On Thu, 17 Jan 2002 21:25:27 -0500
Carl Fink <carl@fink.to> wrote:

> On Thu, Jan 17, 2002 at 11:46:39AM +0800, csj wrote:
> 
> > FUD time: I remember reading somewhere in the site that cinelerra is
> > being abandoned by its author because of lawsuit fears (maybe has
> > something to do with the dominance of non-free codecs). 
> 
> No, that was Broadcast 2000, and since it's GPL someone else has picked it
> up, but they aren't expecting to release anything for a while yet.
> 
> > Maybe you're better off seeking UNIX-style stream processing tools.

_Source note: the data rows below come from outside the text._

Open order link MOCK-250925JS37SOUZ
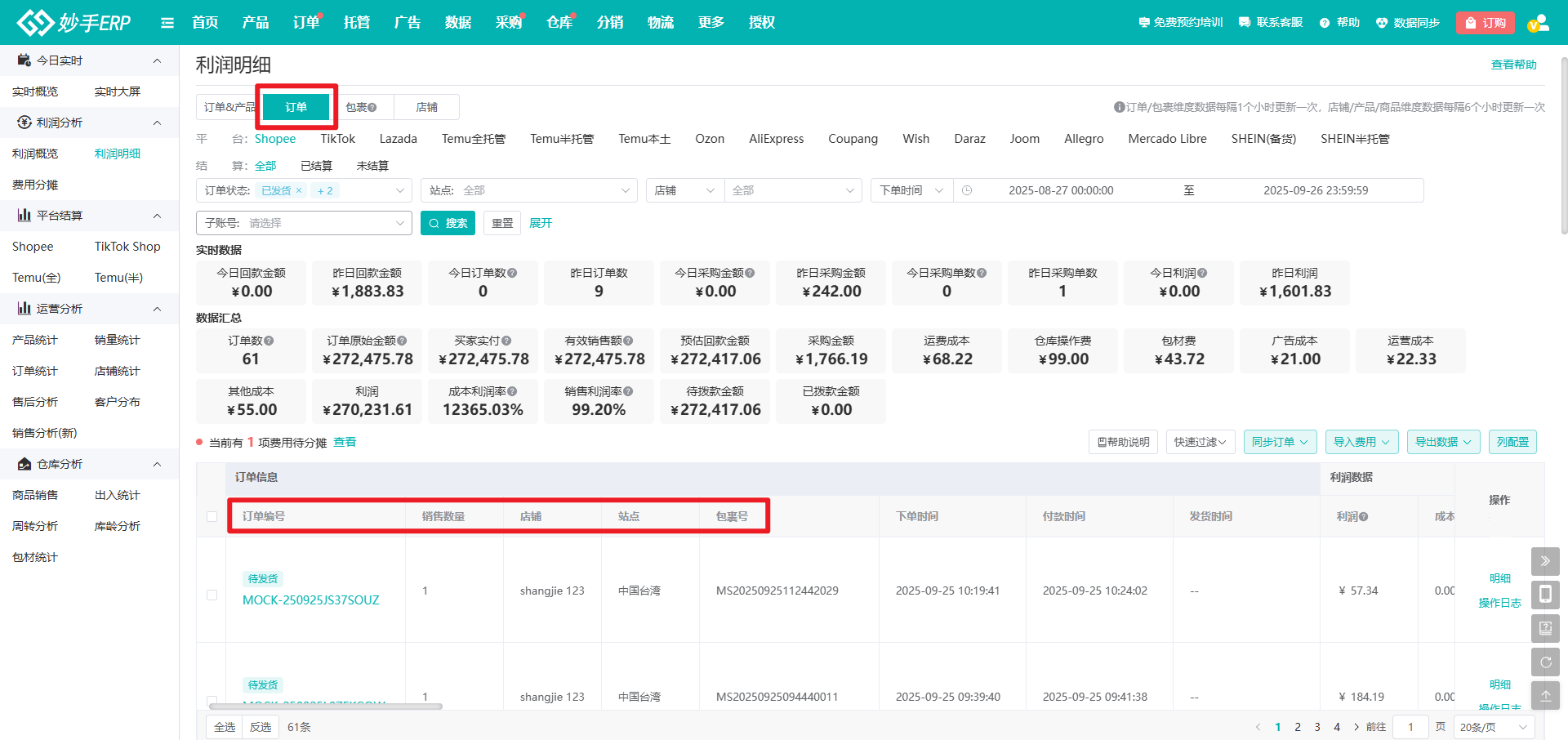The height and width of the screenshot is (740, 1568). [x=310, y=600]
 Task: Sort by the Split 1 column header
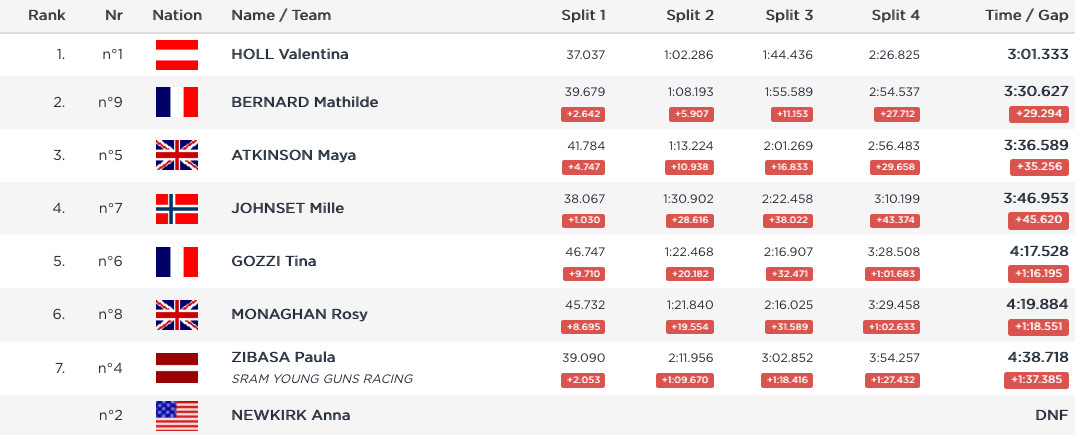coord(583,15)
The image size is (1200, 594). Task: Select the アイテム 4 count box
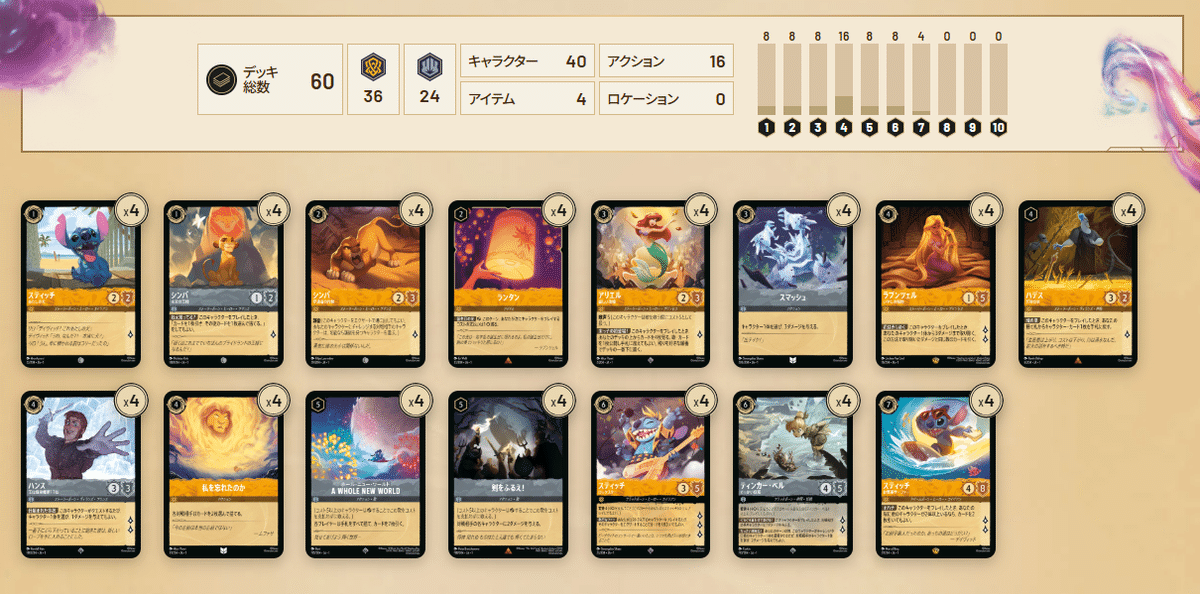tap(526, 99)
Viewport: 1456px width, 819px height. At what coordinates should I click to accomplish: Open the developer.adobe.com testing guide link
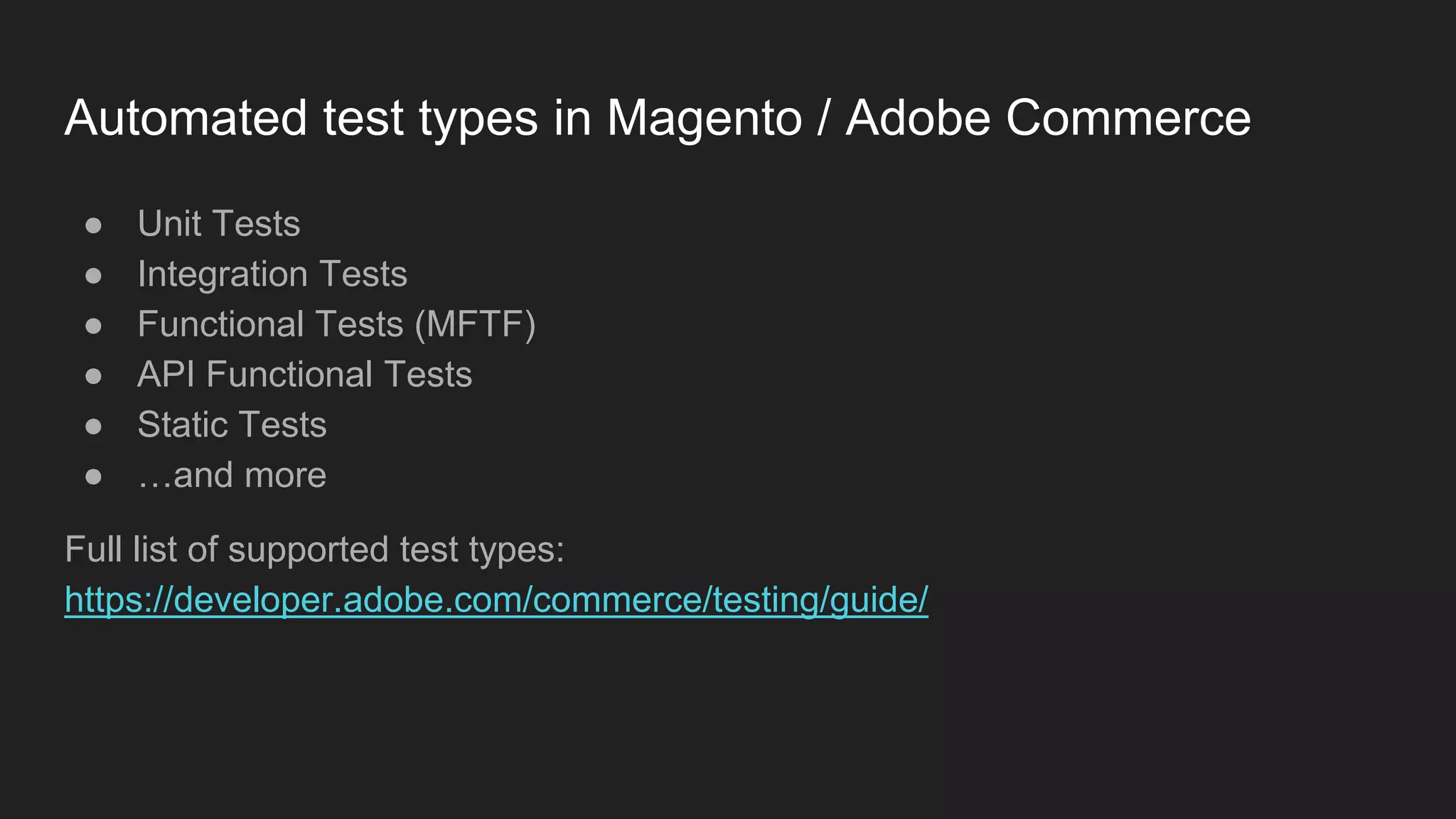496,600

My
> > rather modest multimedia requirements are satisfied by a combination of
> > xawtv, mpgtx mjpegtools and ffmpeg (sourceforge), vcdimager, lame, glame,
> > etc, and viewers like xine and aviplay. Note that the foregoing are
> > program packages rather than individuallly executable programs.
> 
> No problem except that they can't do what I want, namely convert DivX video
> to VCD.  (This would require minimal video editing, I suspect, but I won't
> know until I have a way to convert DivX AVI to MPEG in VCD format.)

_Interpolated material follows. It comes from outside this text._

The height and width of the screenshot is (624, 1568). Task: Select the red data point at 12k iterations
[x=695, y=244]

Maybe you can try using ffmpeg to convert the DivX to MPEG. ffmpeg will
produce a non VCD-compliant MPEG stream which you can then make
compliant using a combination of mpgtx (to demultiplex or split the MPEG
into its component audio and video) and mjpegtools (to multiplex it
back). Finally you use VCDImager on the re-multiplexed MPEG stream. No
editing required, just convert, convert, convert. Maybe you can even use
mplayer to convert the DivX into some sort of weird MPEG format.

But I'm just wondering, why convert a DivX movie to VCD? DivX has a
higher compression ratio (since VCD's tend to have more stringent bitate
requirements). You'll notice the difference only in high-motion scenes,
something quite unlikely with your wedding video. Of course, MPEG is
freer than DivX (but then you have OpenDivX and xvid).